Before raising feature requests, I'd first like to explain what I intend to do. There might be much better ways to accomplish the same thing that I'm simply not aware of. I have the requirement to render logos (.eps) which primarily contain text into (.png/.gif) for display in webapplications at a high throughput. The current implementation runs on a Quadcore XEON >3GHz processor invoking multiple "gs" processes concurrently and having a cache of rendered images at hand. However I'm looking at ways to even improve the performance beyond that. The EPS files have Postscript Type 1 fonts embedded. I extracted the fonts and made Ghostscript aware of these by adding those to the Fontmap file resulting in smaller EPS files to parse. Extracting the fonts I didn't expect multiple "gs" process invocations to be faster, but I expected the gsapi to improve in performance because the gsapi could reuse rastered fonts from Postscript Type 1 outlines. Unfortunately that's not the case. On my Core2 Duo 2.5Ghz development machine I achieve about 7 eps->png conversion per second in a single threaded environment regardless of using gs processes, gsapi and extracted or included fonts. Only 10% performance difference. Without having done any profiling on Ghostscript I just expect rastering of Postscript Type 1 outlines in my environment being the most expensive task: EPS file including PS Type 1 font 220kb, EPS file w/o PS Type font 12kb. If those rastered fonts could be reused, I expect a dramatic performance boost. Maybe there are other ways to do that (e.g. use the Ghostscript Library and render to display buffers, grab the image, clear the page, render next image to buffer, grab the image, ..). What's the best way to do that? I noticed there are a couple of more things hampering ultimate performance: . "The exported gsapi_*() functions must be called from one thread only." . "At this stage, Ghostscript does not support multiple instances of the interpreter within a single process." With different gs processes I can distribute those among the available CPU cores. However I can't do the with the gsapi: The api can't be called from different threads and I can't even instantiate as many api instances for each available core (think of Core i7 with 8 hyperthreading cores). Will the gsapi support multiple threads or instances in the near future to support concurrency?
Please attach a few EPS files or try to run a profiler on your own. It is hard to guess what's the bottleneck. Do you restart Ghostscript for every EPS file you generate ?

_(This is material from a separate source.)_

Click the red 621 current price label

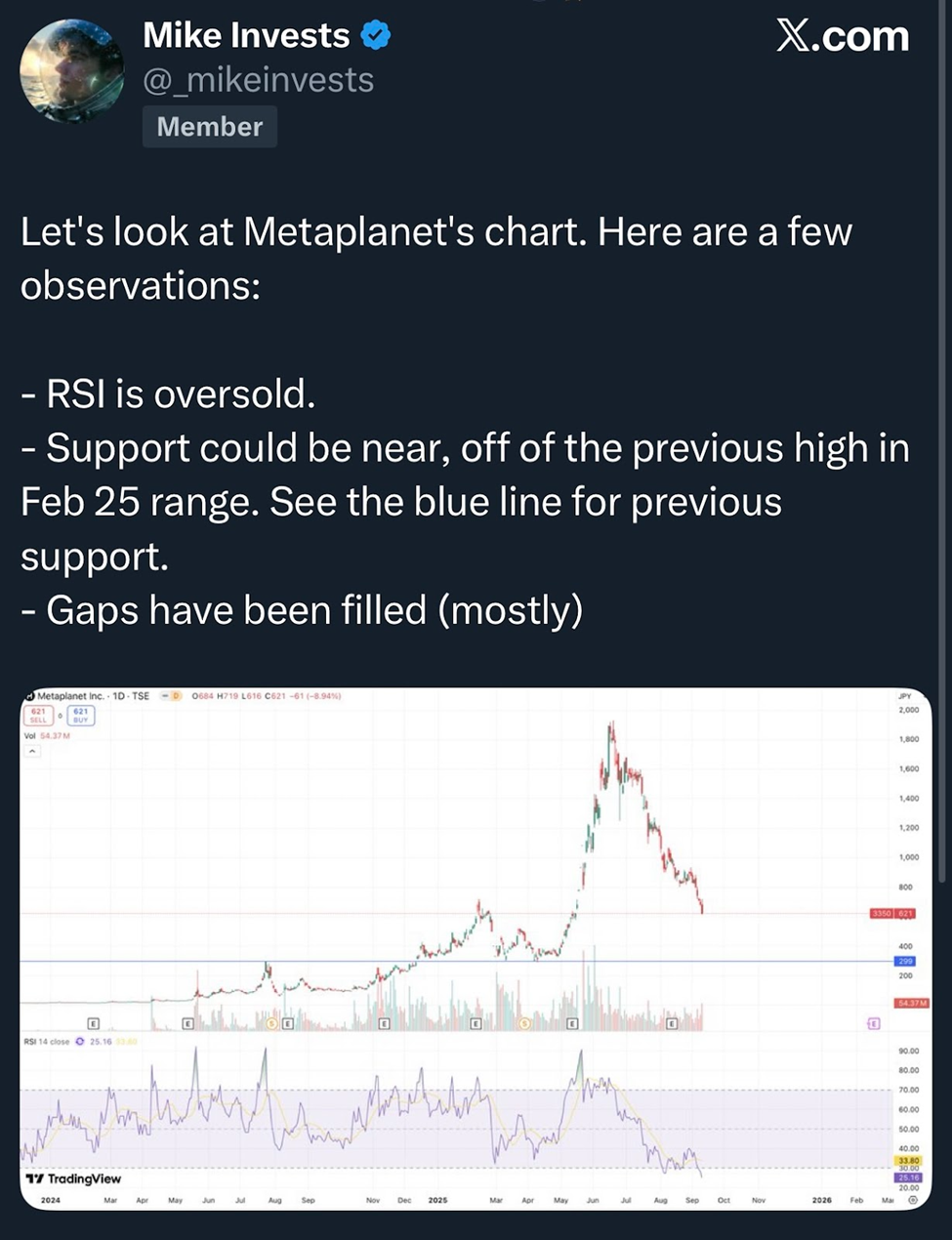[905, 914]
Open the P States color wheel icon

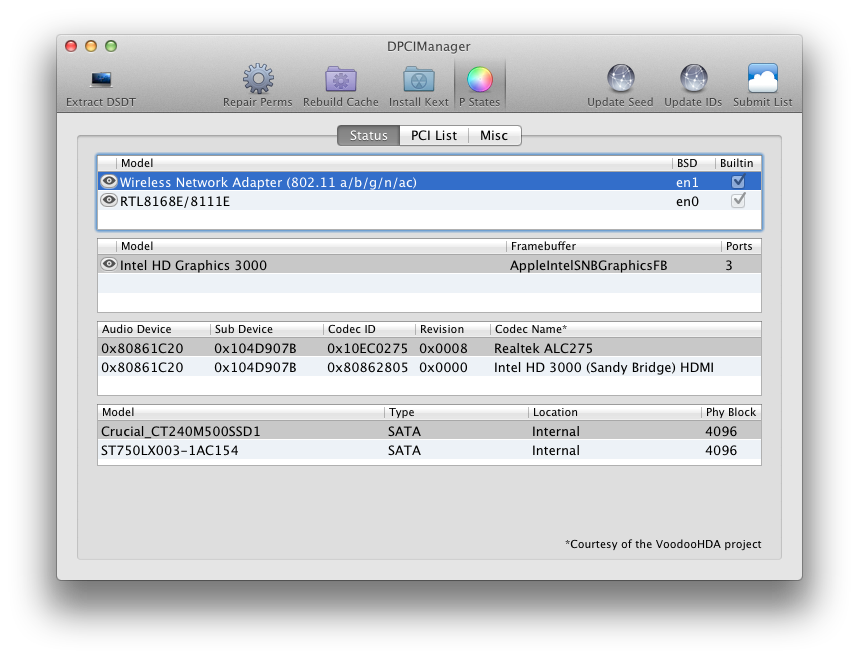[480, 80]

Along with Alex's request to see the EPS files, I have a few other questions... We've seen that for simple files, using the gsapi interface to process the input files and generate the output is MUCH more efficient since it skips the initialization of the interpreter and graphics library. Please see bug 690352 http://bugs.ghostscript.com/show_bug.cgi?id=690352 in particular comment #18 http://bugs.ghostscript.com/show_bug.cgi?id=690352#c18 Thus, I am surprised that using the gsapi call didn't help the throughput. The other issue is that the gsapi call may not be utilizing the font cache and the FontDirectory in a way that allows for multiple jobs to avoid re-rendering glyphs. If a Font is flused from the FontDirectory by an 'end of job' restore, then the corresponding cache pair won't be used in the next job. Loading fonts in 'server level' will insure that they are persitent across jobs. Refer to the documentation on 'exitserver' and the job server loop for this, or let me know if you need "snapshot" code to load fonts persistently. Lastly, if the target resolution is known and the font sizes are consistent, a 'bitmap' (Type 3) font can speed up the font rendering since all of the hinting and 'fill' operations are pickled into the bitmap font. I suspect this isn't as much of an enhancement issue as one of "how to use Ghostscript in the most efficient manner for a particulare application" which is something I help our customers and users with often.
As I said I might be using ghostscript in a very inefficient batch mode and basically I'm looking for ways to facilitate the glyph cache. My benchmarks with these options "-dSAFER -q -dEPSCrop -dNOPAUSE -dBATCH -sDEVICE=pngalpha -r300" on a P8700 2,53 Core2Duo are these: EPS with two embedded fonts gs cmd 1 thread gs : 5,27 fps gs cmd 2 thread gs : 9,54 fps gs cmd 3 thread gs : 9,65 fps gs api 1 thread : 8 fps same EPS, but with two fonts in Fontmap file gs cmd 1 thread : 7,18 fps gs cmd 2 thread : 12,52 fps gs cmd 3 thread : 12,56 fps gs api 1 thread : 8 fps the gsapi calls are called in this order: gsapi_new_instance() for all jobs { gsapi_set_stdio() gsapi_init_with_args() gsapi_exit() } gsapi_delete_instance() Obviously this is not sufficient to use the glyph cache and my question boils down to which way to go: . use gsapi_set_display_callback() to grap rastered images and try to prevent new gsapi_init_wih_args() calls? . use the -dJOBSERVER option? I wasn't aware of this new Ghostscript >= 8.15 feature. Maybe it's exactly what I'm looking for. Is there sample test code? The usage documentation http://www.ghostscript.com/doc/current/Use.htm doesn't tell me whether I can use -sDEVICE=pngalpha in JOBSERVER mode. Will it wrap each batch into an own PNG envelop? Or do I need to get rastered images and use my own PNG export filters? http://bugs.ghostscript.com/show_bug.cgi?id=690352#c18 is interesting. Multiple gs processes are used to compensate the inability of the gsapi to handle multiple threads or instances. How are the different jobs delimited?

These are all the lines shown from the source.